You do not have to be good.

Before you go on further, I would like to issue a trigger warning: I mention some things about trauma and abuse, and while there aren’t any specific details, if these topics make you uncomfortable, please take care.

You do not have to be good.

In my first year of high school, at the age of 14, I came to the conclusion that I had been holding onto a secret for far too long.

And so, on a relatively normal night, after dinner had been eaten and the table cleared, I ran into my room, sitting alone for an amount of time that felt, all at once, like a few minutes and a few hours, fleeting and endless. I was frantic, yet a calm, steady voice whispered past the pounding heart in my chest: tell them.

And then I did: I told my family about how I endured sexual abuse at the hands of a family member for years in silence.

I can’t make out the details, truthfully, about how it all started, what my first day was like with this truth out in the world–traumatic events have a way of blurring your days together–but one day I was in therapy, sitting on a couch in front of a bubbly, vibrant, hippie-ish (in the most loving way possible) woman who took my dark truths from me, set them aside, and let me leave them there.

She asked me what I liked to do, and I listed off my hobbies: I like reading; I always have. I love musical theatre, and I can’t help but sing along to music, as if I’m part of it. I like to draw and paint.I write poetry.

That seemed to strike a chord: one day, she handed me a sheet of paper and asked me to read what was on it.

You do not have to be good. It felt like an affirmation. A command–gentle, but firm. I continued:

You do not have to walk on your knees 

for a hundred miles through the desert, repenting.

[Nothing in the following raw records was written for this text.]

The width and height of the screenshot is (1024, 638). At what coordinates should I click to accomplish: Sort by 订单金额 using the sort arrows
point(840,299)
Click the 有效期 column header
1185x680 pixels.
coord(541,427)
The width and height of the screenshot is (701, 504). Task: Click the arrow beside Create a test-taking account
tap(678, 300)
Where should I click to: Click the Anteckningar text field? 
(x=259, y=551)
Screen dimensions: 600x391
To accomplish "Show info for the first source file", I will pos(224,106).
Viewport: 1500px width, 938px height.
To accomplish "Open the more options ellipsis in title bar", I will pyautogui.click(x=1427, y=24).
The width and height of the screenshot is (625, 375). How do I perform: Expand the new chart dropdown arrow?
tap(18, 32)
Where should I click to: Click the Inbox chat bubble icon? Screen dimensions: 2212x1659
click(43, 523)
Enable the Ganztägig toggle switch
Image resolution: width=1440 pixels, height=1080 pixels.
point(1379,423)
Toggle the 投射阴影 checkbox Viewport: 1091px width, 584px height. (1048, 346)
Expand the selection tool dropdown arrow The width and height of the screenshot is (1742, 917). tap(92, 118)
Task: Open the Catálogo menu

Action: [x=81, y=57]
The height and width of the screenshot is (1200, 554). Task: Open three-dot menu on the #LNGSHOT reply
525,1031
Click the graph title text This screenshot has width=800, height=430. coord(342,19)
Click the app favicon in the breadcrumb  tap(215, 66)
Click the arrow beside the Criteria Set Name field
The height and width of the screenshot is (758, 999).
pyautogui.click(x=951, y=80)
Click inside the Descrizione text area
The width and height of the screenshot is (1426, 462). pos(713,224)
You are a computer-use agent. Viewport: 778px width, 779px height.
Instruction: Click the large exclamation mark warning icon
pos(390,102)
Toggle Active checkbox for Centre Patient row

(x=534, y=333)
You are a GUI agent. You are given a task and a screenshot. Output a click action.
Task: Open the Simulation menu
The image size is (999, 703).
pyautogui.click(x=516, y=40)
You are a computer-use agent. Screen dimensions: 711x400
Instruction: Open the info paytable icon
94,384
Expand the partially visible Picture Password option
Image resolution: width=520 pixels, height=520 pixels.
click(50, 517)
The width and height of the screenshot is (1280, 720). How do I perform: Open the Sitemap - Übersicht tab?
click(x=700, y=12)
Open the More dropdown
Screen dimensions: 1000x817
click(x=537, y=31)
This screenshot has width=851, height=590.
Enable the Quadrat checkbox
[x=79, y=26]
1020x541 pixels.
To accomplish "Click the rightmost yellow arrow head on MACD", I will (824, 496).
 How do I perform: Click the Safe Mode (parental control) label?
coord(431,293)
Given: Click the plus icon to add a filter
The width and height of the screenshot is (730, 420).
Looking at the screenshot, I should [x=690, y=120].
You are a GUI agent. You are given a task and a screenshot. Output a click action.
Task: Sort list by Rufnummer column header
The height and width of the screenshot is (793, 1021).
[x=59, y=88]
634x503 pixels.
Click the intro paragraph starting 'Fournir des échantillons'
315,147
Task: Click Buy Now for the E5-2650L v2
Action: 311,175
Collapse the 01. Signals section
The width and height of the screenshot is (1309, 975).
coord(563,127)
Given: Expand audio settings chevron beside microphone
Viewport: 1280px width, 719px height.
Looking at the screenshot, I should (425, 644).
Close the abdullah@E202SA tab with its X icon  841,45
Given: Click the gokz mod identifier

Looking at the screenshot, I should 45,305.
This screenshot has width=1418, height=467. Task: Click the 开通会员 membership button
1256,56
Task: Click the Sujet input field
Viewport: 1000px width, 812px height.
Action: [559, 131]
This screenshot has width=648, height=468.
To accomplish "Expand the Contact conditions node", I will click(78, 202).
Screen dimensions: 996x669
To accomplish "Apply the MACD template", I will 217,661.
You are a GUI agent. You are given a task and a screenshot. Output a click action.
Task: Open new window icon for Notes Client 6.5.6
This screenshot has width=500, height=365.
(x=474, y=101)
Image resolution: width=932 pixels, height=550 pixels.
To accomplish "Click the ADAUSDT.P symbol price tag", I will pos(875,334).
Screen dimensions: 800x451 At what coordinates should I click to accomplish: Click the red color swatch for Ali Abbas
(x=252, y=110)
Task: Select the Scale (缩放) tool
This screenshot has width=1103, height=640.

You only have to let the soft animal of your body

love what it loves.

Tell me about despair, yours, and I will tell you mine.

Meanwhile the world goes on.

Meanwhile the sun and the clear pebbles of rain

are moving across the landscapes,

over the prairies and the deep trees,

the mountains and the rivers.

Meanwhile the wild geese, high in the clean blue air,

are heading home again.

Whoever you are, no matter how lonely,

the world offers itself to your imagination,

calls to you like the wild geese, harsh and exciting–

over and over announcing your place

in the family of things.

I fell in love instantly, even if I didn’t understand it all at first.

Wild Geese became the safety blanket I clung to when I felt the trauma creeping in like a dark fog, cutting through it like a beam from a lighthouse. I would trace the words over and over in my mind until I nearly memorized the whole poem.

When I could no longer stand in a crowded room without it spinning: You do not have to be good.

When the rage burned through my stomach: You do not have to be good.

When I was asked, too early, far too early, if I could learn what forgiveness felt like: You do not have to be good.

When my body was confused and feeling something that wasn’t there. When I couldn’t sleep. You do not have to be good.

Mary Oliver and I, as I’ve come to learn, have gone through some very similar experiences in life. Mary Oliver knew what it felt to be trapped in a body–and knew how words and the gentle hum of nature continuing its work in spite of constant suffering could make freedom feel possible. She knew what rage felt like.

She carried trauma, heavy, dark, ugly trauma, and yet continued to fall in love in many ways: with the romantic poets who inspired her to put pen to paper, with the brutal world around her, with her lover Molly Malone Cook.

When Mary Oliver passed away a few months ago, I found a rare clip of her reading her work aloud and played it on my drive home.

As I turned onto my road, she began, in her steady voice, to read Wild Geese, and I began to weep in the way one does when they hear something so deeply beautiful that they miss it as soon as it starts.

Friday night, I made my favorite poem an indelible part of me, and I couldn’t be happier.

Thank you, Mary, for giving me Wild Geese.